Liberals to continue interim leader talks next week

It's expected to be another week at least before the Liberal caucus makes its choice for an interim leader.
Montreal MP Marc Garneau is seeking the interim leadership of the Liberal party. (Canadian Press)

It's expected to be another week at least before the Liberal caucus makes its choice for an interim leader.

The reduced caucus of 34 MPs and 45 senators is scheduled to meet in person next on May 25, not this week, which gives interested candidates more time to make a final decision and garner support from their colleagues.

Defeated and re-elected MPs met last week for the final time and said their goodbyes, then the remaining members of the caucus began discussions on choosing an interim leader, along with Liberal party executives who have issued some strict rules surrounding the selection of the interim leader.

The Liberal party announced over the weekend that the party will hold a convention via teleconference next month to change its constitution so that a leadership vote can be put off until at least 2012.

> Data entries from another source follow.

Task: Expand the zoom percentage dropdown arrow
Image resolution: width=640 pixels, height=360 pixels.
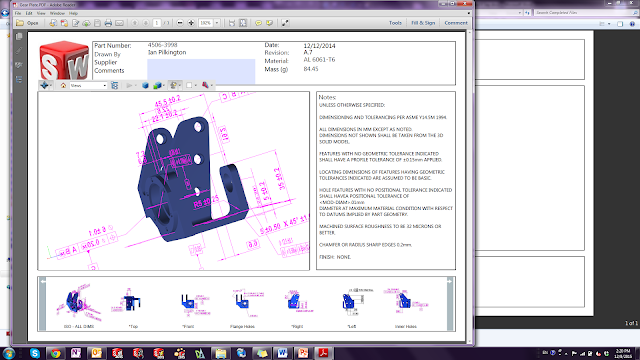Action: click(x=217, y=23)
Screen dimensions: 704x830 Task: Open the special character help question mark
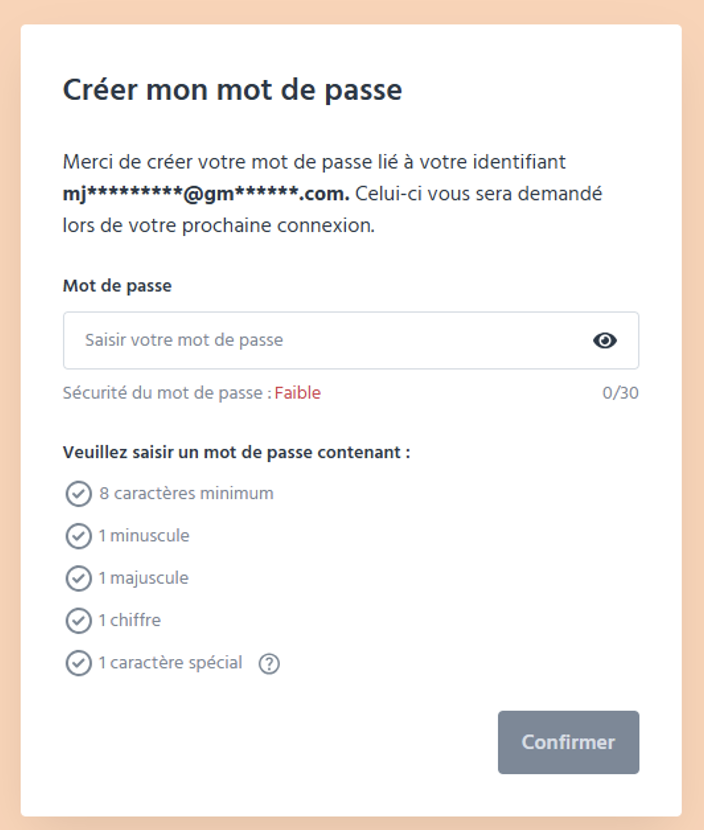point(269,663)
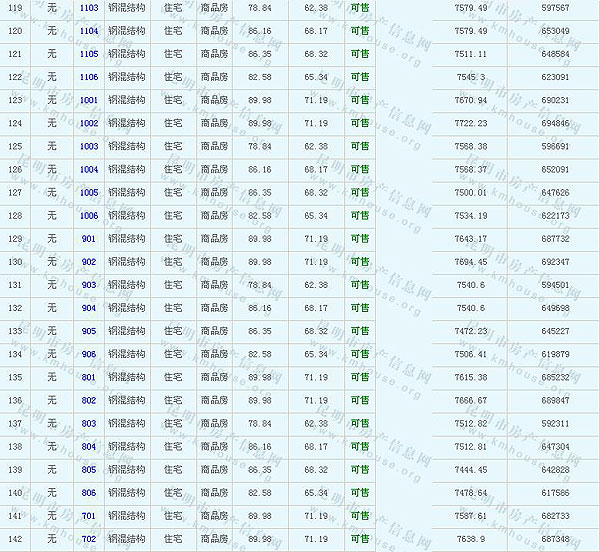
Task: Open room 1006 details link
Action: [x=89, y=215]
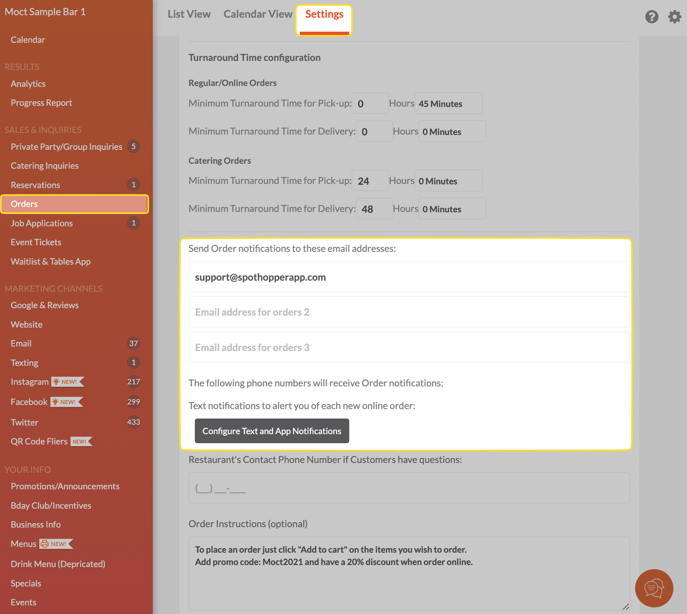Click the QR Code Fliers NEW badge
This screenshot has width=687, height=614.
pos(81,441)
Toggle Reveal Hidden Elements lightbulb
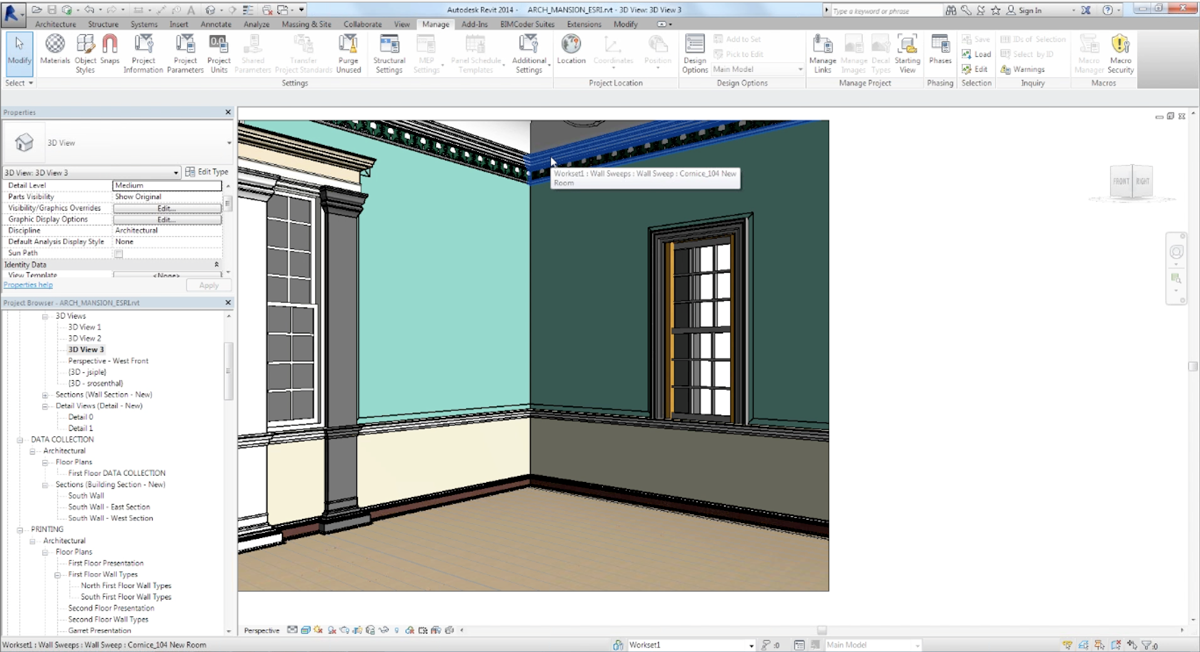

According to the party's current constitution, a permanent leader to replace Michael Ignatieff should be held in late October but the party's national executive board says it has heard from so many members that want the election of a new leader delayed that it is willing to change the rules.

The Liberal party's national membership secretary, Robert Hamish Jamieson, said in a statement released Saturday that Liberals want to postpone a leadership contest in order to allow for time to "discuss and decide upon our future as a party and focus on serious policy and organizational rebuilding work before we turn our attention to our leadership choices."

Ignatieff resigned on May 3, the day after the federal election that saw the Liberals reduced from 77 to 34 seats. The party lost Official Opposition status to the NDP and Ignatieff also lost his own seat in Etobicoke-Lakeshore to a Conservative.

The reduced Liberal caucus will have a vote for an interim leader, possibly on May 25 when it is next scheduled to meet in Ottawa. The outcome of that vote will be the caucus' recommendation and that will go to the party executive, which will appoint the interim leader.

The executive has set a number of rules around who can be interim leader including a bilingualism requirement, that the interim leader cannot run for the permanent job, or pursue any discussions of merging the party with the NDP.

Garneau in running for interim leader

So far, Montreal MP Marc Garneau is the only one who has publicly declared his interest in the interim job. Other possible contenders include Dominic LeBlanc, and Bob Rae, who have yet to announce their intentions for either the temporary or permanent job.

Garneau says he wants to be interim leader because he loves his party and wants to make a contribution. "I think it's a job that I have some qualities to contribute so I put my name in," he said in an interview with CBC News in Montreal on Friday. "I'm also ready to do the job and then step out of the way as we have, I think, an exciting and certainly an extremely important leadership convention some time between a year and two years from now."  

Many Liberals, including Garneau, are saying they don't want to rush into choosing a new leader and that a lot of work needs to be done to rebuild the party after its massive defeat. Now with a majority Conservative government in place the Liberals have some breathing room because the next federal election is years away.

"We have, I think, the capability to rebuild. We'll have to be extremely patient, it's going to take some time but that's the process we need to start now," said Garneau, a former astronaut and head of the Canadian Space Agency.

Years of internal squabbling, the sponsorship scandal and choosing leaders that didn't connect well with Canadians all contributed to the Liberals becoming unfocused and losing credibility, said Garneau. 

He said the party can get its strength back, but it's a "daunting" task.

The timeline now being envisioned by the Liberals is to hold a teleconference with selected delegates on June 18 when they can choose to amend the constitution so a leadership vote doesn't have to take place in October. The Liberals will then hold their regular biennial convention in early January, and a leadership vote would be held some time after that meeting.